Most routers sold in Europe are plunge types and in most cases you buy a router and fit it to a table, so it is detachable.
In the U.S. it is more common to have routers with a non plunge, adjustable height and even to have separate motors and bases. So there you can buy a router motor only and fit it to a table permanently.
Either way, it does take time to mount a router on and off the table and if you are doing a lot of work becomes a huge PITA.
Early on with woodworking, I had a Trend T5 and a DeWalt DW625 together with a Trend router table. The table is quite respectable for its size and type. However, I left one router or the other permanently fitted to the table.
Nowadays, I have a spindle moulder which will also take a router spindle and hence the Trend table doesn't get used much any more. The routers are used as hand held tools.
Turning to the package you mention above, there are a number of limitations that you should be aware about:
- A price point of 100 is just about OK for a 1/4" router on its own. I am very dubious about this price point for a package including a router table as well.
- Having said that, from the photos, the router table looks of reasonable construction for small work. Really it would be necessary to look at one inb= the flesh and check things like how good a fit the mitre gauge is in the slot, how firm is the clamping and is everything square and accurate.
- The router at 1/4" and 3/8" is really too small for making joints on reasonable sized pieces of outdoor furniture etc.
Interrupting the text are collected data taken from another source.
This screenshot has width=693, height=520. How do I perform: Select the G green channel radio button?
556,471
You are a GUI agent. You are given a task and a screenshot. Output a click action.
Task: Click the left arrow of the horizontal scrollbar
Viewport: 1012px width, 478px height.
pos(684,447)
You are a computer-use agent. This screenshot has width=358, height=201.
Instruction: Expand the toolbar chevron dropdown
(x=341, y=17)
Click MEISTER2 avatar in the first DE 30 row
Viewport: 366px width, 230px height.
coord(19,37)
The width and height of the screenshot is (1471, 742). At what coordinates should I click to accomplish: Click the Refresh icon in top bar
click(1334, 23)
This really does need a 1/2" model or progress will be very slow with lots of small cuts. This is a Chinese router and generally the mechanical power in relation to a given electrical input power is not that good. In other words, an 1100W product of this type is likely to be equivalent to only about an 800W one from somebody like Bosch, DeWalt, Makita or Freud.
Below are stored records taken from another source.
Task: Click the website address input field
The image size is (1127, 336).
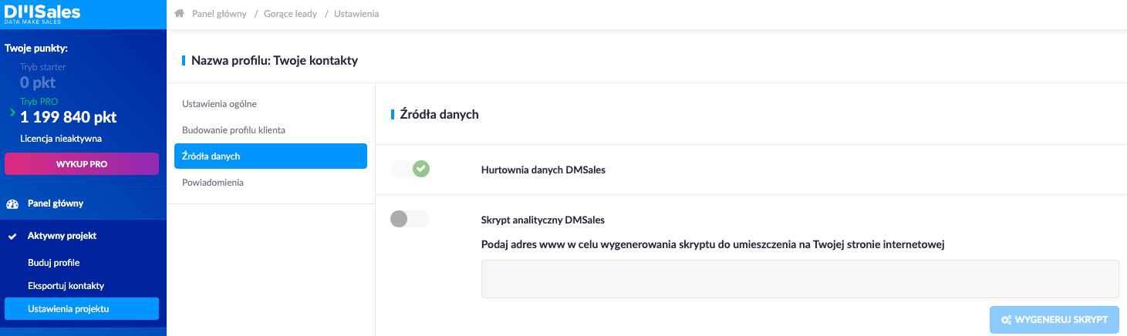Action: coord(800,279)
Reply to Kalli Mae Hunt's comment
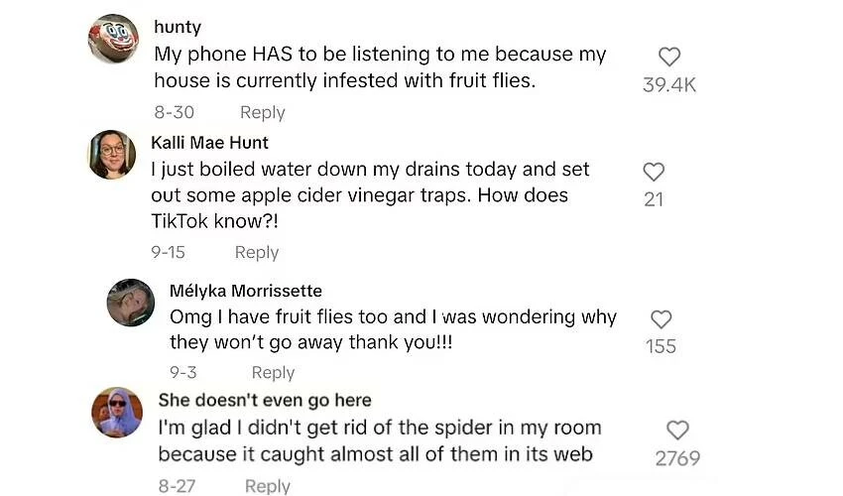843x496 pixels. [257, 252]

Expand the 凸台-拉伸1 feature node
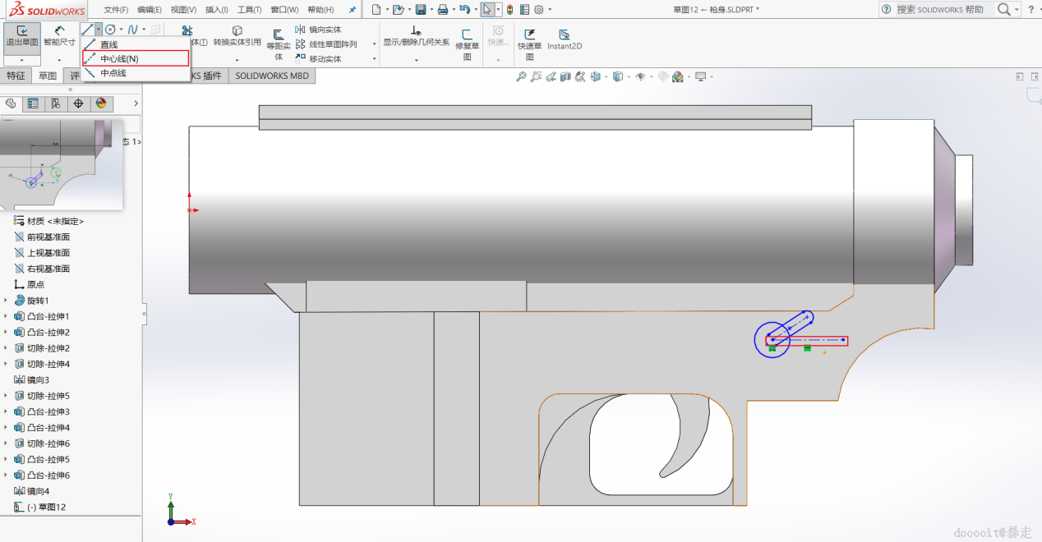(7, 317)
- The router table only appears to have a small number of fixing holes and seems to be suitable only for the Ryobi router mounting. This may be OK for other brands but is not as flexible as more generic tables if you want to switch router brands.
- From the photos, the router table does not appear to have a no-volt release safety switch. It's pretty important to have one of these, so that you can just bang a button and kill the power. They are 10-20 separately.
- For the type of work you are considering, as I mentioned, a 1/2" router is a much more sensible proposition. Experience has shown that the low end ones are a disappointment in terms of power. There have been good reviews of the Freud FT2000 at 165 from Screwfix. The sub 100 1/2" products really are a disappointing waste of money.
- In terms of a router table, you could get much better results in terms of quality for outlay by buying a router table insert, slotted tracks etc, and making your own table. Axminster Power Tools sells a range of accessories for this.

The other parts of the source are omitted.